Collected data:
========

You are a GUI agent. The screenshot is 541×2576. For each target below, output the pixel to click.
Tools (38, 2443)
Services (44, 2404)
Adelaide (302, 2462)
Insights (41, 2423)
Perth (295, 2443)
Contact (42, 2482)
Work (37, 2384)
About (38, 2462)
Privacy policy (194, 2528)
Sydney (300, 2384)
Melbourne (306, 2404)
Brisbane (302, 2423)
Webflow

========

• **TASK PROMPT**: The records above are to be written out again word for word.

• **RESPONSE**:
You are a GUI agent. The screenshot is 541×2576. For each target below, output the pixel to click.
Tools (38, 2443)
Services (44, 2404)
Adelaide (302, 2462)
Insights (41, 2423)
Perth (295, 2443)
Contact (42, 2482)
Work (37, 2384)
About (38, 2462)
Privacy policy (194, 2528)
Sydney (300, 2384)
Melbourne (306, 2404)
Brisbane (302, 2423)
Webflow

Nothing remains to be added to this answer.